An "airport chair" or "airport seating" is a public seating area at an airport. It is normally accompanied by nearby lounges and restaurants.

Robert Sommer studied the design of airport seating and concluded that the arrangement of chairs in rigid lines bolted to the floor was deliberately sociofugal — discouraging any form of social interaction like conversation and encourages them to go to commercial locations such as shops and cafes. The provision of arms on the chairs increased the usage of the chairs, as compared with bench seats without armrests. Strangers are more comfortable sitting adjacent each other if there is an armrest to mark their personal space. The parallel orientation of the modular seat units also minimizes face-to-face contact, making it seem less threatening for strangers.

History 
While designing chairs of the Chicago O’Hare International Airport in 1962, Charles and Ray Eames sought to design a chair that would not only be stylish, but also functional for the people occupying each seat. This seat was later deemed the Eames Tandem Sling Seat. Brian Alexander later updated the Eames seat by adding an occasional table in between seats and power outlets for convenient charging of mobile devices.

Airport terminals designed by major architects such as Renzo Piano (Kansai International Airport) or Richard Rogers (London Heathrow Terminal 5) require high quality seating to match the general quality of their interiors.

Variance in airport lounges  

Seating in airports plays a significant role in the satisfaction of travelling passengers as well as their overall experience in airports. Seating is an important aspect of airports due because it provides both an improved airport experience and visual appeal.

Purpose of seating styles 
The design of the standard airport seating has not seen a significant change in over 50 years, and is known for its simplicity. The primary focus of today’s airport seating is the size and comfort of seating to fit the environment that the airport and airline desire to create.

Since fire safety is a significant consideration at airports, regulations now govern the contents of airport terminals and this affects the choice of materials used for the seating.

Airport lounges provide greater comfort and services to travelers with a membership in a location separate from the standard airport environment. While standard domestic and international airport lounges include basic seating and access to charging stations, these membership-based lounges provide more comfortable and spacious seating.

Primary features of airport lounges include refreshments and bars, entertainment, relaxation, and unique seating styles.

Types of seating 
Dubai International Airport (DXB) provides airline travelers with a premium range of seating material in various colors such as blue, red, black and grey.
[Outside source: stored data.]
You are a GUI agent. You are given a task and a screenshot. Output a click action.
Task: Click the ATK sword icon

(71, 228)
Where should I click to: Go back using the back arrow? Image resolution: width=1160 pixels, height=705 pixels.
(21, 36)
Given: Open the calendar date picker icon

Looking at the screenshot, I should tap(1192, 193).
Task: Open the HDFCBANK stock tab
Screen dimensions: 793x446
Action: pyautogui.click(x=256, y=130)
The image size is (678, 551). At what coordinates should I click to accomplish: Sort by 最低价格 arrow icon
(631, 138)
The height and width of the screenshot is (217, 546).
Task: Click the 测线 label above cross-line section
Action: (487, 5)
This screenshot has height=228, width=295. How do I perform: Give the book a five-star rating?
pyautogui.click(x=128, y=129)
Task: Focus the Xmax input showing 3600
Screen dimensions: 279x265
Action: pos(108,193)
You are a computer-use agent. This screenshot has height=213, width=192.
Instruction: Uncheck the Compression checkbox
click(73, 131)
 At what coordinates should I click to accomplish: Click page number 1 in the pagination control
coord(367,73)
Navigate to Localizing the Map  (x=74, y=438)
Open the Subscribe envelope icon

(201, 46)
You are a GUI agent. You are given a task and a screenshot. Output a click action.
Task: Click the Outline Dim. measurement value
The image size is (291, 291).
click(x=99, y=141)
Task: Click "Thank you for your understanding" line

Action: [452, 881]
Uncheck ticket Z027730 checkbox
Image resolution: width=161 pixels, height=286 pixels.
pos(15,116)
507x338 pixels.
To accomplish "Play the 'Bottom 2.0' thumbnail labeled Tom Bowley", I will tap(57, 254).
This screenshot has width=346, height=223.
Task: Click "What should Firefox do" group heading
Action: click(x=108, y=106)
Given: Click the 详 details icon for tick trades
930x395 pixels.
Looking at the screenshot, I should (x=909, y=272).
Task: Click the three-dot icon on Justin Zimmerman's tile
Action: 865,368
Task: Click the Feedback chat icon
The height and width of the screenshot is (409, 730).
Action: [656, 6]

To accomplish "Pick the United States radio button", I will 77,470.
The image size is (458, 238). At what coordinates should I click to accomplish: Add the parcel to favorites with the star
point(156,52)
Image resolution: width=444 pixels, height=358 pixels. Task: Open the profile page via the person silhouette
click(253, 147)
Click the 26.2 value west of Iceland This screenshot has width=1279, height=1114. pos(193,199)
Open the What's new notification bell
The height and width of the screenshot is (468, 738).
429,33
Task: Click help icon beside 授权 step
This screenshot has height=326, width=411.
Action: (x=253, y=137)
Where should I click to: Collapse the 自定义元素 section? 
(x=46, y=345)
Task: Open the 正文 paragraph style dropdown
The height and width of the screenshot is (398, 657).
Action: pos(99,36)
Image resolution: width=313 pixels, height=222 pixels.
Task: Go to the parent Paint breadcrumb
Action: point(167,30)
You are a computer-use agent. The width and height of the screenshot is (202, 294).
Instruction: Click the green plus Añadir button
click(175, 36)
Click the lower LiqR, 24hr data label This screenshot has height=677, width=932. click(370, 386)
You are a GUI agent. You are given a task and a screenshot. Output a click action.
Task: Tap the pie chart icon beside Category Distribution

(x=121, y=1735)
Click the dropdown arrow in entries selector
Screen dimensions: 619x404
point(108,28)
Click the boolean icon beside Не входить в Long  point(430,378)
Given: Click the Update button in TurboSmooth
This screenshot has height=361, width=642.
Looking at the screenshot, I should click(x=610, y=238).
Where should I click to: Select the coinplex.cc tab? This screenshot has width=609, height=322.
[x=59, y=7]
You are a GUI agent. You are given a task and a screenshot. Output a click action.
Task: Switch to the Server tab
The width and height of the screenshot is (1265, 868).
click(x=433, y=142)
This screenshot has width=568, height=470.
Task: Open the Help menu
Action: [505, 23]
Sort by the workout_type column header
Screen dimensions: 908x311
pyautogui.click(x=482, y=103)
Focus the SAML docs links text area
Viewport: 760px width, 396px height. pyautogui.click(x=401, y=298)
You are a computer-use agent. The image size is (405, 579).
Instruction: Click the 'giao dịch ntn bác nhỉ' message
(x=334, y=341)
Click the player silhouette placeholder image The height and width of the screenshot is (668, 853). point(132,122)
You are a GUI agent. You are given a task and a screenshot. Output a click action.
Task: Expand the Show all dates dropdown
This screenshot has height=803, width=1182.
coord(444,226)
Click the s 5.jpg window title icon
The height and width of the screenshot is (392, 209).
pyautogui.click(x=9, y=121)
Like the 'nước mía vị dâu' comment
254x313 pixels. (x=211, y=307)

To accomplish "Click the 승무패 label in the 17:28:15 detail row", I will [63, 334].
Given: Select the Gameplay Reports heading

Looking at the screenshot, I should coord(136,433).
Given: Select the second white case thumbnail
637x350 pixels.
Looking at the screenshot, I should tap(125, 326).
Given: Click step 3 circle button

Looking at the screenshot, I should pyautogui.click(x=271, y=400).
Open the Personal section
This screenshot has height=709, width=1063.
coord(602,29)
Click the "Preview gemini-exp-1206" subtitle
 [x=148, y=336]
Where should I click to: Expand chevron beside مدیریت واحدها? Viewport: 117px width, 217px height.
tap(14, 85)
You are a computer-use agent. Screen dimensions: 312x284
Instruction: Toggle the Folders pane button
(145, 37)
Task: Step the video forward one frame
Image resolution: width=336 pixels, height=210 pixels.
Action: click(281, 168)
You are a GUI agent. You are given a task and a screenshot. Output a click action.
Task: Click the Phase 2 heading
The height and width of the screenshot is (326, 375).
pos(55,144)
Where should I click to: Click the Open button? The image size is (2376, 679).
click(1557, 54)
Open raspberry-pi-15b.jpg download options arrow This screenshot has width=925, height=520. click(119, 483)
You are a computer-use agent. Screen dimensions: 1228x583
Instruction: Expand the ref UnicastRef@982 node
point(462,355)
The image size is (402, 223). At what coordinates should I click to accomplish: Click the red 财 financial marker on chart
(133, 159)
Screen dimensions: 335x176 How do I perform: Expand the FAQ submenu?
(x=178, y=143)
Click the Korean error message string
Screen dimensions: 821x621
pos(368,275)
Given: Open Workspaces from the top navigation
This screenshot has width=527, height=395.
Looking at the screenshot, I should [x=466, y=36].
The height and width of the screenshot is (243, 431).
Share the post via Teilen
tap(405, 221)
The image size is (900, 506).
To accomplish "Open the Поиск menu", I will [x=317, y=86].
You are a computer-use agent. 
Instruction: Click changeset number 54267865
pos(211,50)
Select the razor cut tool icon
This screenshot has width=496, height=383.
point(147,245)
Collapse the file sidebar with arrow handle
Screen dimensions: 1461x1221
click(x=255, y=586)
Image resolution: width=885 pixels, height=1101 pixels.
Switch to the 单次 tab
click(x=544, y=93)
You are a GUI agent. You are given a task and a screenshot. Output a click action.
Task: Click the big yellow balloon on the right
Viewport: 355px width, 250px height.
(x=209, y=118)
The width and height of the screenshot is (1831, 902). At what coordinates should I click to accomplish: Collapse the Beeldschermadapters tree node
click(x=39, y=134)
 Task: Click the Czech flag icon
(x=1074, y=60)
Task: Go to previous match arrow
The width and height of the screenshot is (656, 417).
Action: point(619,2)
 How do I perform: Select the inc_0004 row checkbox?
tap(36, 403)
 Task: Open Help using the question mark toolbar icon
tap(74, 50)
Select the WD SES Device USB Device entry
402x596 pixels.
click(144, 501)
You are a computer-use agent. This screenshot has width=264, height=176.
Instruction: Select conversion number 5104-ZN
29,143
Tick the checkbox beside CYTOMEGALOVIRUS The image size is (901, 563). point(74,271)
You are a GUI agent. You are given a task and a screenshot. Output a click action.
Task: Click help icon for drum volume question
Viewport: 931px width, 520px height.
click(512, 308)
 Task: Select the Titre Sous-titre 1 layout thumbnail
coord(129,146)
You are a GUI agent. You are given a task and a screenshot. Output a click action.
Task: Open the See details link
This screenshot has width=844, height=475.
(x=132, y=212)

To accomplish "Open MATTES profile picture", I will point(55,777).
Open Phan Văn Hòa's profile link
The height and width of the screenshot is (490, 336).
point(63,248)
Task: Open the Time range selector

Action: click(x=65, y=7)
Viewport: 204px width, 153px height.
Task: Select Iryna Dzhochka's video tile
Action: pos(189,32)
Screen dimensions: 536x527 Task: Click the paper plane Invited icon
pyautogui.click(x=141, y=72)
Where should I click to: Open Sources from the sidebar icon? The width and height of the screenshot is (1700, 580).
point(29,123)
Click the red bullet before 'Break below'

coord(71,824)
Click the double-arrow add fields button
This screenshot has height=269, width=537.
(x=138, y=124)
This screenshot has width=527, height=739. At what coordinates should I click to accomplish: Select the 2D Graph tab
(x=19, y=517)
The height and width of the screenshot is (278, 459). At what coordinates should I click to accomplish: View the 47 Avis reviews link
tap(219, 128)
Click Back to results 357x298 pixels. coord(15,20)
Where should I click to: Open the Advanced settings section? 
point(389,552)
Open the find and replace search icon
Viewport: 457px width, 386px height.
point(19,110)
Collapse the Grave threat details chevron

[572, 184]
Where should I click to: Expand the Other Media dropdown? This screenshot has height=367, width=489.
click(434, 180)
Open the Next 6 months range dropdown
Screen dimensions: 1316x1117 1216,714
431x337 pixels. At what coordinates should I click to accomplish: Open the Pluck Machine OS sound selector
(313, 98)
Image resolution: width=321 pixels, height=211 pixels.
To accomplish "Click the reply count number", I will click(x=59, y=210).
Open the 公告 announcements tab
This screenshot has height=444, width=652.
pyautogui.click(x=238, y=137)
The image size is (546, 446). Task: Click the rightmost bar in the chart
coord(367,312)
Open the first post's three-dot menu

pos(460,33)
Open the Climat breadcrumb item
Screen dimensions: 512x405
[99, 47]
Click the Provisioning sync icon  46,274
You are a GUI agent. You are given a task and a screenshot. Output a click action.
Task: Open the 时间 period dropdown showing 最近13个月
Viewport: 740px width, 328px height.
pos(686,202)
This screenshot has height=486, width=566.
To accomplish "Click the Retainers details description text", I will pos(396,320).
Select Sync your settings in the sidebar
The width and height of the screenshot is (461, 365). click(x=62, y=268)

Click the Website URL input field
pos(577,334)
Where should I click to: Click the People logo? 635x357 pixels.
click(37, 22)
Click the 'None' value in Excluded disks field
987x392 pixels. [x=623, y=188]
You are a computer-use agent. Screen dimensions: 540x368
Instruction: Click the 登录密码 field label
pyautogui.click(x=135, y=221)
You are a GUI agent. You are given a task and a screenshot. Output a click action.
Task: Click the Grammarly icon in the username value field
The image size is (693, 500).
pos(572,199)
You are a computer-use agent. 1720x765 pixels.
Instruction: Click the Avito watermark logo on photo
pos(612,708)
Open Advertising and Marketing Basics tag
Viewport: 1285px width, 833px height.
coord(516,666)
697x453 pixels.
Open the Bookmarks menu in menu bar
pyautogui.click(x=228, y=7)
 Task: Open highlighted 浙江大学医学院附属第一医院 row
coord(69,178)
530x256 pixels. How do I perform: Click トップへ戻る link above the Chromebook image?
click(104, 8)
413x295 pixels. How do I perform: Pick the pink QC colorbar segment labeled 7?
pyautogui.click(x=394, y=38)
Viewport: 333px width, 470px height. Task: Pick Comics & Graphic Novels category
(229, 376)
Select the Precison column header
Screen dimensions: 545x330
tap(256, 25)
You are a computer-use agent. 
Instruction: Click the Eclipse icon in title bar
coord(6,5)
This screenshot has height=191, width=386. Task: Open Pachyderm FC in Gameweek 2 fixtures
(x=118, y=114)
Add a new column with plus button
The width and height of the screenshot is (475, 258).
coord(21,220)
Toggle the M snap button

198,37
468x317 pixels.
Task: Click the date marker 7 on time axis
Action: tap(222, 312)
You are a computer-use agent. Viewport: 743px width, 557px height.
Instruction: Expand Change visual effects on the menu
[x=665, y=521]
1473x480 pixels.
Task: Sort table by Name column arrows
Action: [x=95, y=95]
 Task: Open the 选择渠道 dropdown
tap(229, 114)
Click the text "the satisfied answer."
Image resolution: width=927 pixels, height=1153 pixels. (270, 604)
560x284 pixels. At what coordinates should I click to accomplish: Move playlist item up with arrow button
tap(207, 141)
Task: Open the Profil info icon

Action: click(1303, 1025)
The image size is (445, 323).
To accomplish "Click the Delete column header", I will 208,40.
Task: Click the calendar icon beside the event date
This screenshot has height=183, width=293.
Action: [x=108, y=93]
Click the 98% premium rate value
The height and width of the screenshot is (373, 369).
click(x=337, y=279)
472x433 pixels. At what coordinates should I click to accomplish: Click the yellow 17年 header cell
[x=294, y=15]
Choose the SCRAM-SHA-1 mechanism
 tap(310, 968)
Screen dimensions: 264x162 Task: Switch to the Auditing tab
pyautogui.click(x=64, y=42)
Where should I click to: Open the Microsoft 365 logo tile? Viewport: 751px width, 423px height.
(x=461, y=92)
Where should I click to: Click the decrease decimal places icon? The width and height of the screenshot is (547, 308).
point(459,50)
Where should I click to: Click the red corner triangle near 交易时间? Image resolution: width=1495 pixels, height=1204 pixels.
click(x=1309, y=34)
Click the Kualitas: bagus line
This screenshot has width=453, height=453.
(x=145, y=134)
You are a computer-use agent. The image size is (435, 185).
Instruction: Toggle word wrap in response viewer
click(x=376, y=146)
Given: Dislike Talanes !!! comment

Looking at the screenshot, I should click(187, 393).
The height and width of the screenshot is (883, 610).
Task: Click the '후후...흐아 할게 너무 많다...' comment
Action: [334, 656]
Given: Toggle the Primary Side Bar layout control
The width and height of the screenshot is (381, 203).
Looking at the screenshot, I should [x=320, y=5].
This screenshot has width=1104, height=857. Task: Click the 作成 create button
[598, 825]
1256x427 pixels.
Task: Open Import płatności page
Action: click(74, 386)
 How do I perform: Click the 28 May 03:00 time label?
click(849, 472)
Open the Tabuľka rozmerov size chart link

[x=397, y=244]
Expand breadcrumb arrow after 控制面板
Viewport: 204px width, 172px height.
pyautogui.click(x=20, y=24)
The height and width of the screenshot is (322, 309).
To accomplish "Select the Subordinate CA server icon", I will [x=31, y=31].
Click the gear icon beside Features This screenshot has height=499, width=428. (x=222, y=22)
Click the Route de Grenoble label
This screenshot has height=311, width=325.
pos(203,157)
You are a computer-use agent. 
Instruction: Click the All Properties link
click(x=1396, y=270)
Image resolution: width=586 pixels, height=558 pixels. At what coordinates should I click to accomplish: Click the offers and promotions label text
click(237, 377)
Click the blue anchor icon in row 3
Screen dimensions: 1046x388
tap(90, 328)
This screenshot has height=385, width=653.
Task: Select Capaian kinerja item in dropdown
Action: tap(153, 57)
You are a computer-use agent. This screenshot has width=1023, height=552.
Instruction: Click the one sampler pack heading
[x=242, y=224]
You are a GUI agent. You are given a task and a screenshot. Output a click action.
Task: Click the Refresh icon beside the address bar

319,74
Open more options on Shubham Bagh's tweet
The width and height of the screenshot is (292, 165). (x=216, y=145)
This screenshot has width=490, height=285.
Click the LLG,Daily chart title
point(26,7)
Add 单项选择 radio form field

DXB is an example of an airport that is focused on setting apart standards of original airport seating and experimenting with various colors to enhance appearance and comfort.

Priority Pass is a membership-based lounge access service that caters to airports around the world including Africa, Asia, Continental Europe, Latin America and The Caribbean, Middle East, North America, and the UK. With 25 years of service, Priority Pass provides passengers with elegant seating styles.

The first sleeping pod was introduced in 2013 at Helsinki Airport in Finland. The sleeping pod allowed airline travelers to relax in their own peaceful space. The pod features adjustment to be turned from a seat to a bed, storage area for carry-on luggage, as well as charging connectivity.

Dubai International Airport (DXB) also features sleeping pods that fulfill a similar purpose at their Sleep‘n Fly Lounge.

Comfortability trends 
The environment of airport waiting areas is continuously updated, and revamped to enhance the experience of the traveler. Due to the reinforcement of airport security, the wait time of a passenger has significantly increased. To accommodate customer experience, airports have applied major efforts in increasing comfort in the lobbies/seating areas. The space surrounding the seating area within an airport is designed to encourage comfort, happiness and connectedness within travelers. The level of comfort travelers experience is dependent on a variety of factors.

The six airport servicescape factors are:

 Design
 Scent
 Functional organization
 Air/lighting conditions
 Seating
 Cleanliness

In a study regarding the importance of these factors, it was found that there is a positive correlation between the comfort of the traveler and the scent of the waiting area. A higher level of comfort has encouraged the desire to fly through a specific airline more than once.

Modern technologies 
New styles of seating have been developed to accommodate new technologies. The Ampere modular tandem seating system is designed to allow travelers to use multiple electrical devices while remaining seated in their chair. 

Since business travellers commonly wish to use laptop computers while waiting, seating for them may incorporate a charging point and a some form of desk. 
GoSleep sleeping pods at the Abu Dhabi International Airport allow travelers to sleep during long layovers. The pods include a cover for security and privacy and power outlets for charging electronic devices.